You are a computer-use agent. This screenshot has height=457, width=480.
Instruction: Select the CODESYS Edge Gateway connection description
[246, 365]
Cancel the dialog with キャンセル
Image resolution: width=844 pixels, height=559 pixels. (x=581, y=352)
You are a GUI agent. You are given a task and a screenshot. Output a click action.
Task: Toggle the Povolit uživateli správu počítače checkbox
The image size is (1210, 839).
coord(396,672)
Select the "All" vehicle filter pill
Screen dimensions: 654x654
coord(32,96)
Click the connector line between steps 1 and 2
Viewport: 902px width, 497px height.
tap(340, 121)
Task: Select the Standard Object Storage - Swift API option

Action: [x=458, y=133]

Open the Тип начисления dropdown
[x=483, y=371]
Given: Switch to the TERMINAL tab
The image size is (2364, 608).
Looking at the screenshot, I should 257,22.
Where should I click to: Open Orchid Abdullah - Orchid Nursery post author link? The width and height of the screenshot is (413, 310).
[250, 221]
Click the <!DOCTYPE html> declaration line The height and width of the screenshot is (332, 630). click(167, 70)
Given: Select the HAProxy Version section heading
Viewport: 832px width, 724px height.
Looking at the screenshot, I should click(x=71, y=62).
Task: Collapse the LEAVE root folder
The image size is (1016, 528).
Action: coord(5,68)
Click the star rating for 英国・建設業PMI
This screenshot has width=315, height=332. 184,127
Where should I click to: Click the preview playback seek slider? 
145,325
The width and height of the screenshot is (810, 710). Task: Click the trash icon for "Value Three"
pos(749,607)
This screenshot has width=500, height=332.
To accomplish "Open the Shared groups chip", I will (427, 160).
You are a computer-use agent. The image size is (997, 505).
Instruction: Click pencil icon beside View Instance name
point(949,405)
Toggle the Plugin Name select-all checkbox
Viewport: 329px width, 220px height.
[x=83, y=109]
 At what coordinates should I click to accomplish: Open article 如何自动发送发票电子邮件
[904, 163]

■ ■ ■ ■ ■

Beginning with the line that holds "You are a computer-use agent. The" and ending with the last line of the material, retype each line exactly and output nothing else.

You are a computer-use agent. The image size is (997, 505).
Instruction: Click pencil icon beside View Instance name
point(949,405)
Toggle the Plugin Name select-all checkbox
Viewport: 329px width, 220px height.
[x=83, y=109]
 At what coordinates should I click to accomplish: Open article 如何自动发送发票电子邮件
[904, 163]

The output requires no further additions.